The wolves had been the unseen guardians of her childhood. The wolves had walked when Hana died, when their father died, when the assassins had come for Lyss in Fellsmarch. When the wolves walked, her mother kept her close. In Lyss’s experience, the wolves always brought bad news, though she’d never seen them herself. Maybe it was because she was never meant to be part of the Line. Maybe it was because she’d not yet been crowned princess heir, though her mother had seen them several times in the year before her coronation.

Lyss took one step back, then another. As she did so, she felt rather than heard the sound of paws hitting stone as more wolves arrived. Soon the terrace was packed with them. She was surrounded by a sea of silver fur and glittering eyes.

“Who are you?” Lyss whispered, her teeth all but rattling together.

“I am Hanalea ana’Maria, your many-greats grandmother,” the gray-eyed wolf said. Another wolf stepped out from behind her, this one with green eyes. “And this is Althea ana’Isabella, also my granddaughter. We bring greetings from your ancestors, the Gray Wolf queens.”

“All right,” Lyss said, a stone of dread in her middle. “Why are you here?”

“We are here because the Line of Queens is broken, and you must pick up the pieces,” Hanalea said.

“What do you mean? Are you saying that my mother—that my mother is dead?” Lyss’s voice rose until that last word came out in a kind of shriek. Regret sluiced over her like a rogue wave, nearly knocking her off her feet. She’d refused to go home and mourn with her mother, and that had led to a cascade of misfortunes, ending in this.

But Althea and Hanalea were shaking their heads. “Not exactly,” Hanalea said. “It’s . . . complicated.”

“What do you mean, it’s complicated?” Lyss shouted. “A person is dead, or she isn’t.”

But that wasn’t exactly true, was it? Case in point—the bloodsworn, who seemed to be somewhere between. Were they saying that her mother had—had—

“Complicated is what happens when people don’t honor boundaries,” Althea said, curling her lips away from her teeth and looking down her nose at Hanalea.
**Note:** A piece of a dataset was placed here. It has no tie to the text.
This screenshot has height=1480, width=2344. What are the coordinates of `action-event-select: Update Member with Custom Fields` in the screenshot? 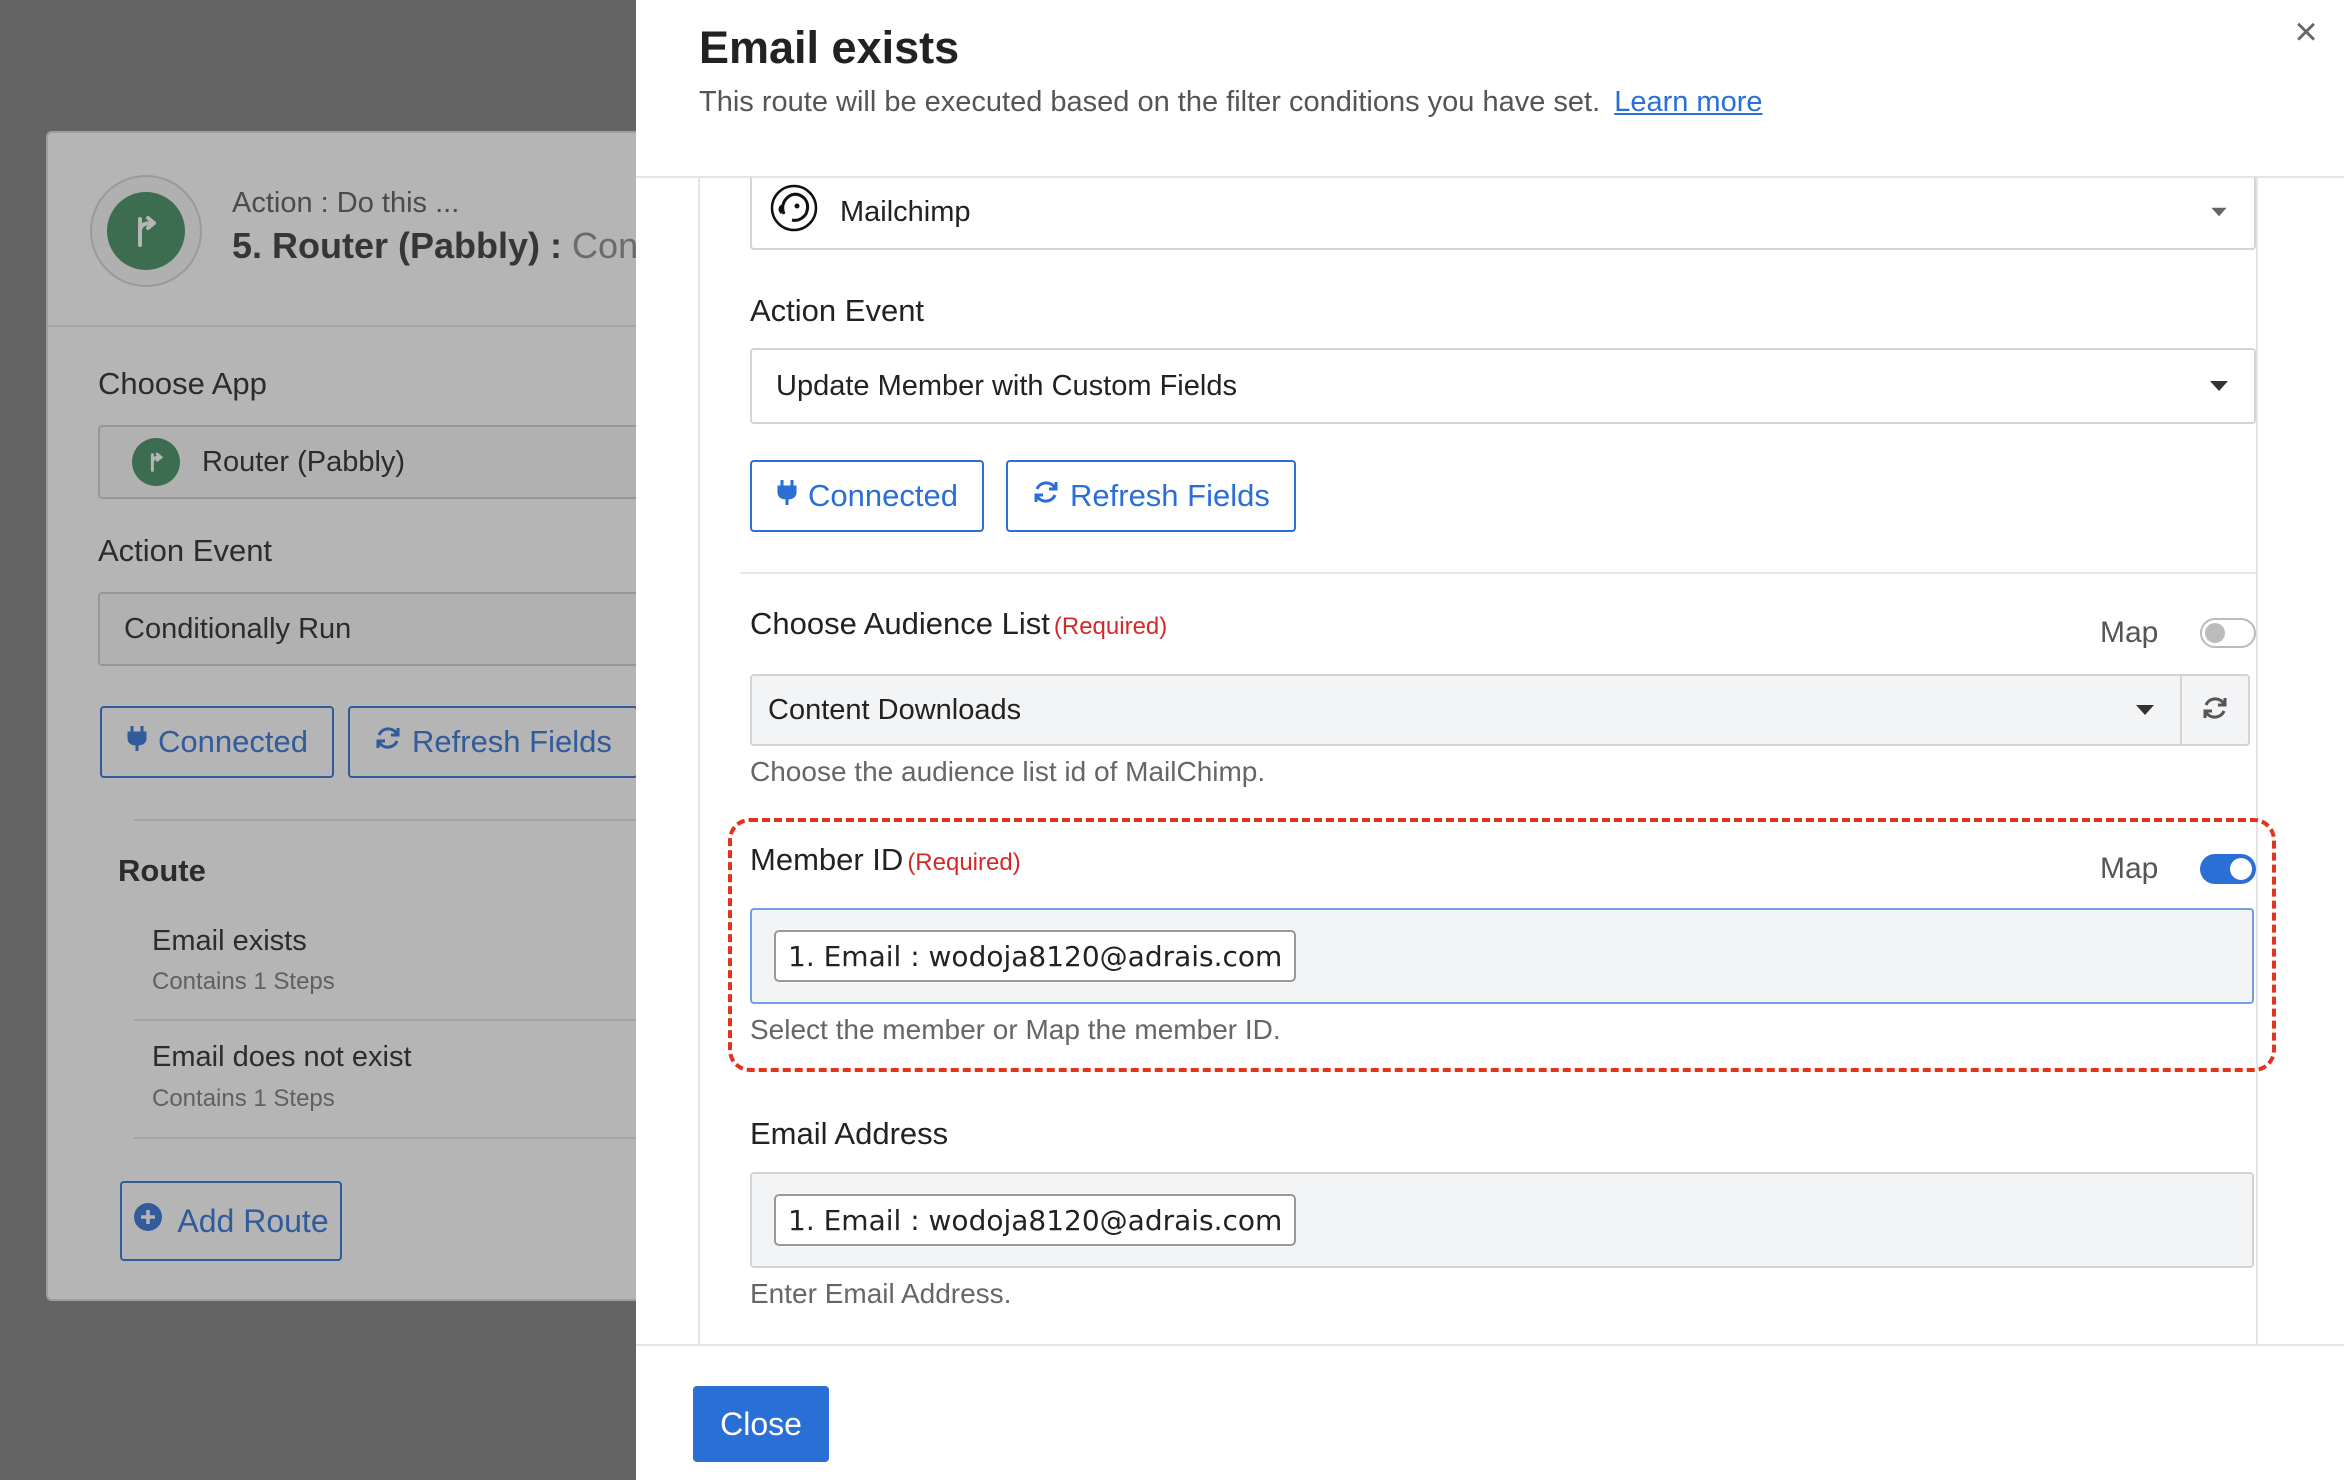 It's located at (1503, 386).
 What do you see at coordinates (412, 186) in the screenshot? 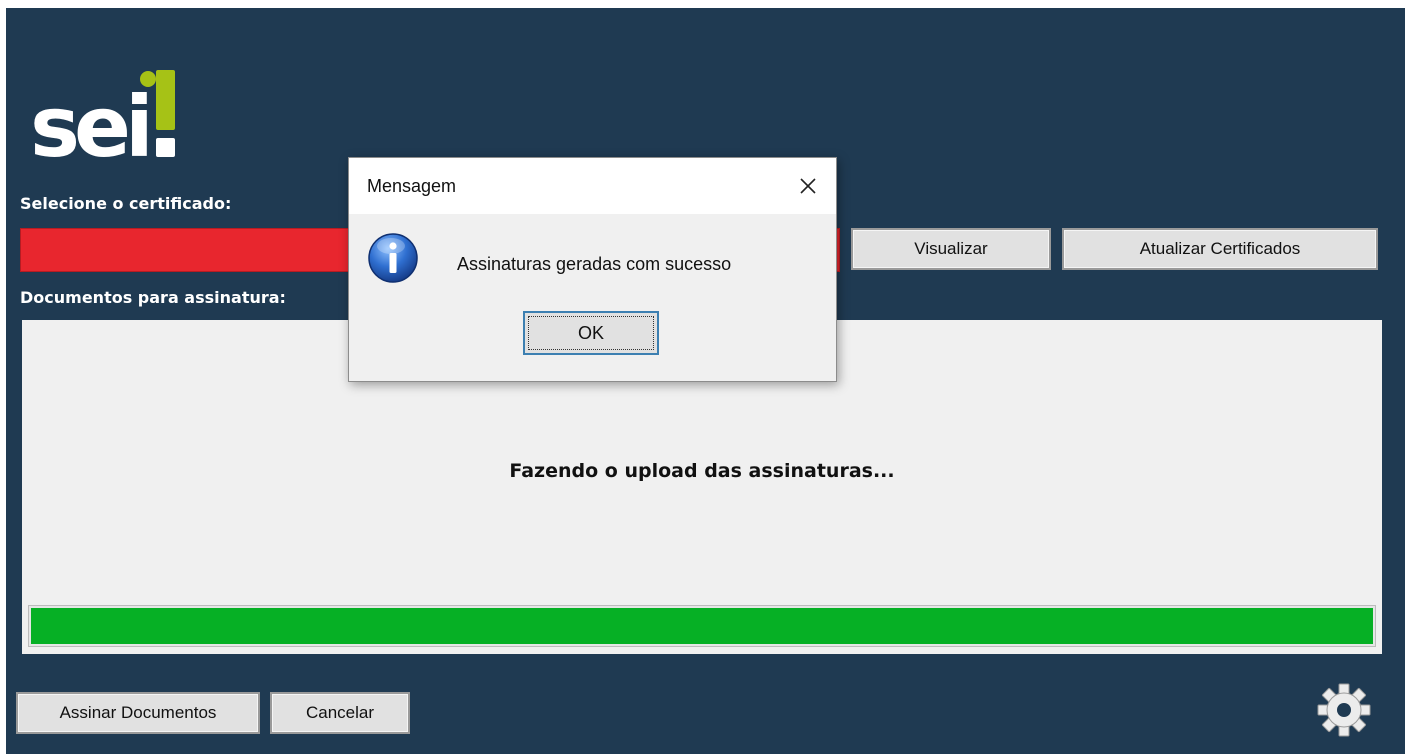
I see `dialog-title: Mensagem` at bounding box center [412, 186].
A murmur rose from the gathered queens, mingled agreement and dissent.

“That’s what we do, Thea,” Hanalea said. “We cross boundaries. How else could we offer counsel to the living queens?”

“That’s been tradition for more than a thousand years,” Althea said. “But this thing with Alger Waterlow—and now Raisa—it sets a bad precedent.”

Alger Waterlow? He’d been the founder, with Hanalea, of the New Line of Gray Wolf queens. But that was a thousand years ago.

“I chose love,” Hanalea said. “This New Line of queens was founded on love, and breaking the rules, and I stand by that choice. And that was the counsel I gave to Raisa.”

“That’s turned out well,” Althea said.

“The end of this story isn’t written yet,” Hanalea said. “The journey through it is important.”

Lyss felt like a mortal in one of the old stories watching the gods squabble over her future.

“Hey!” she said.

The two wolves turned to look at her, ears pricked forward. The other wolves shifted and murmured.

“Since you’ve come all this way, I would like to be included in the conversation,” Lyss said. “You’ve said that the Gray Wolf line is broken, but my mother isn’t dead—well, not exactly—but I still don’t know why you’re here, or what happened to my mother.”